Soon a woman came in and introduced herself as a nurse practitioner from the Advanced Lung Disease clinic, and told me that I needed to call her and make an appointment as soon as I got out of the hospital. Quickly after that, another doctor came in and introduced himself as the director of the lung transplant program, and he asked me a lot of questions. The first one was, “Can you climb a flight of stairs?” I was tempted to lie, because it was so humiliating to be in such bad shape, but I said, “No, it takes me three tries.” He said that was not unusual.
He asked me if I had ever been treated for connective tissue disease. I told him that while I had not had many of the symptoms that I had been under observation of a rheumatologist for a number of years because I had the persistent anti-nuclear antibody for a condition called CREST syndrome. He said that CREST was highly associated with pulmonary hypertension. He asked if I had taken diet pills. I told him no. And it was the truth, but I was ashamed because maybe I should have.
It suddenly began to dawn on me that this thing had a name, it was a real thing, and it wasn’t because I had a weakness of character and an undisciplined personality, it was because I was sick, and all those doctors for all those years had never, ever, ever looked beyond the obvious fat female in front of them. Fat was the only thing they looked at. It simply had not occurred to any of them to go beyond the obvious.

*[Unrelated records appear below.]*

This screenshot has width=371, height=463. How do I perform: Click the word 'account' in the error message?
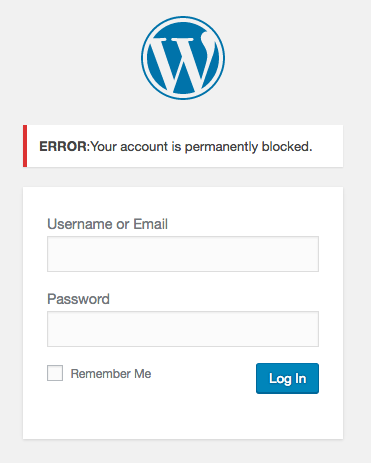[x=144, y=147]
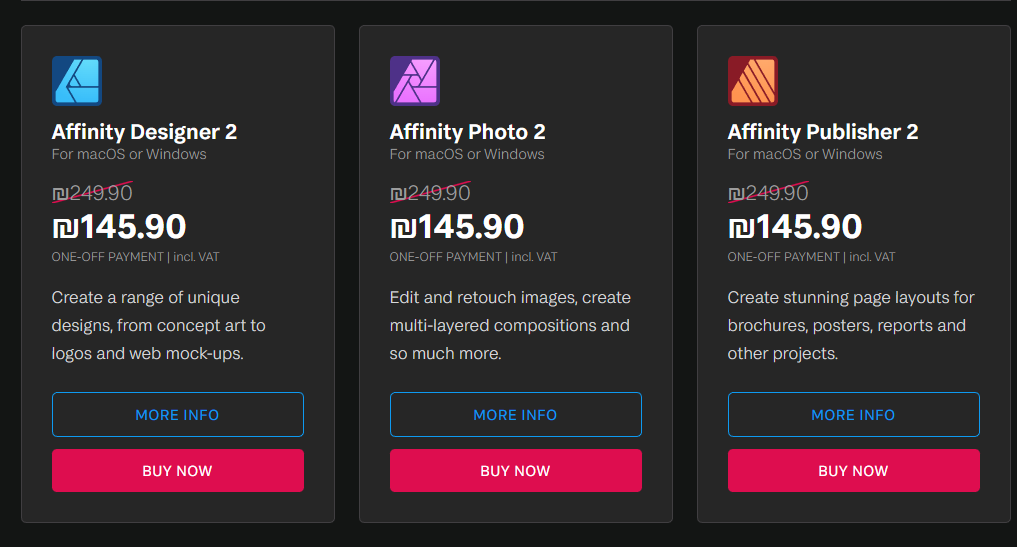Click the Affinity Publisher 2 red logo icon
The image size is (1017, 547).
753,81
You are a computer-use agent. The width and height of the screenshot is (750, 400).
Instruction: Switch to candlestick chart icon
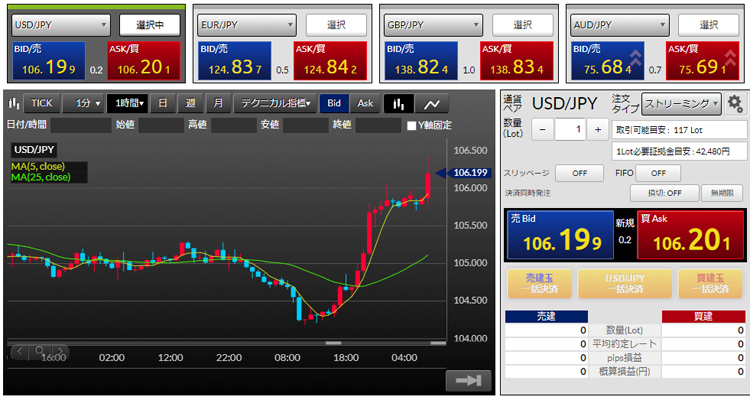tap(400, 103)
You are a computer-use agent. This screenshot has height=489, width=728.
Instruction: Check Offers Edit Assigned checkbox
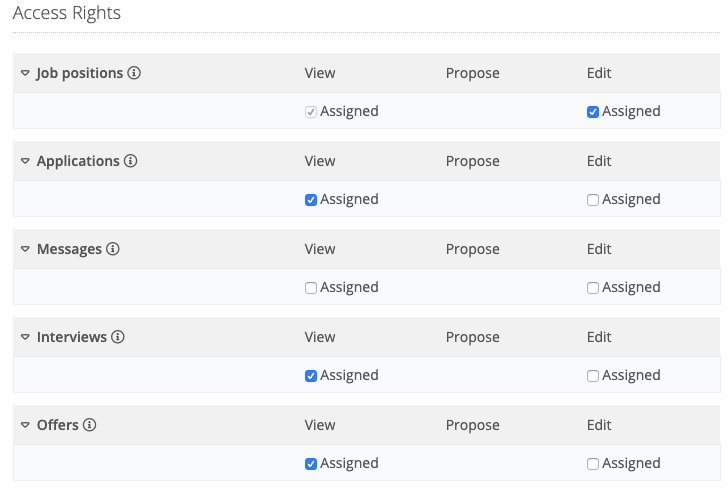click(593, 464)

Then the doctor told me that there was a new treatment that was giving the “best bang for the buck,” and it was called sildenafil citrate, and that it was better known as Viagra, and I was going to be taking a lot of it. And I began to laugh, to howl, to scream, so loud that one of the nurses stuck her head in to see what was going on! No, I wasn’t lazy and I wasn’t stupid, I was sick and now I was going to take Viagra to get well. What a hoot!
So now I’m three years into this. I’m taking a LOT of sildenafil and it makes me feel great! I’m also taking Tracleer and Ventavis, and a bunch of other stuff, but now I can walk blocks and climb stairs and I’m not ashamed or embarrassed about anything. Except bad jokes.